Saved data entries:
BEGIN

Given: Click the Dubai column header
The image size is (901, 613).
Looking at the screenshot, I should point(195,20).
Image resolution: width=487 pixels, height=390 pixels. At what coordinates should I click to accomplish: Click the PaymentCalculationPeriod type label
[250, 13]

END
BEGIN

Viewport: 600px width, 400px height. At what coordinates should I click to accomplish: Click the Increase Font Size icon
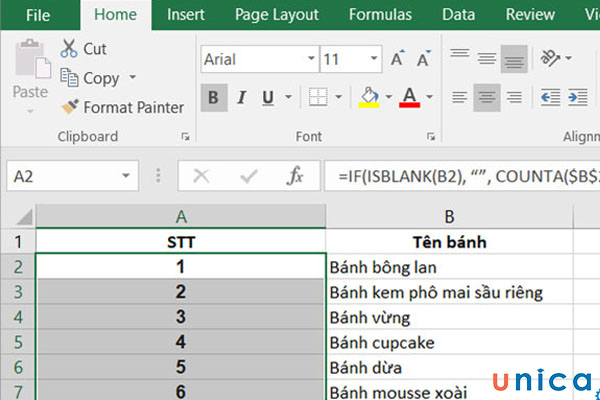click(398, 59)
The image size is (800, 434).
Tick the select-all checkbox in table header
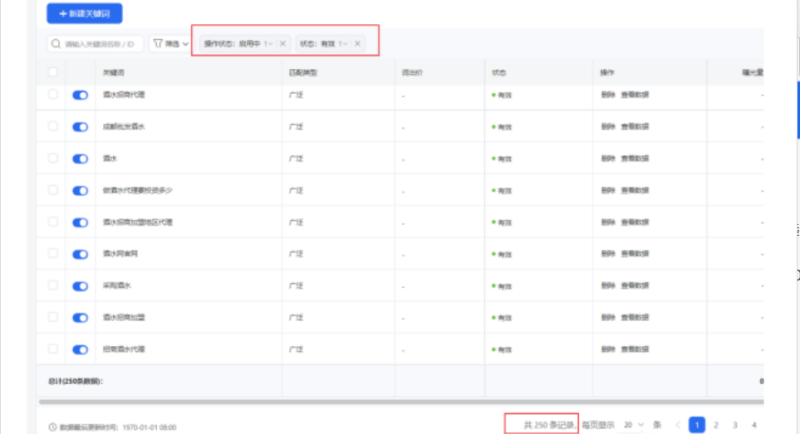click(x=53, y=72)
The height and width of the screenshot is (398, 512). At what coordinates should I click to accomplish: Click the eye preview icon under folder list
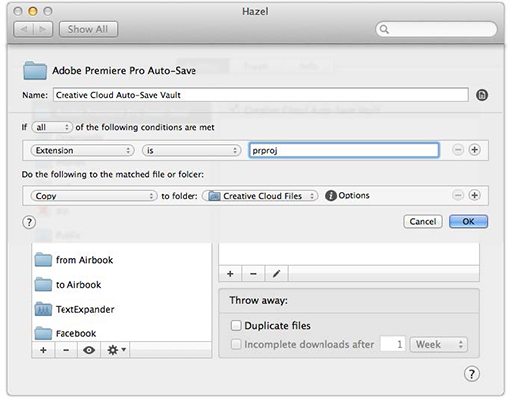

END

EXERCISE » Among the entries above, take the lines from the one with "The image size is (800, 434)." through the one with "The height and" and retype them exactly, leaving out the pictures.

RESPONSE FOR THIS EXERCISE »
The image size is (800, 434).
Tick the select-all checkbox in table header
click(x=53, y=72)
The height and width of the screenshot is (398, 512). At what coordinates should I click to accomplish: Click the eye preview icon under folder list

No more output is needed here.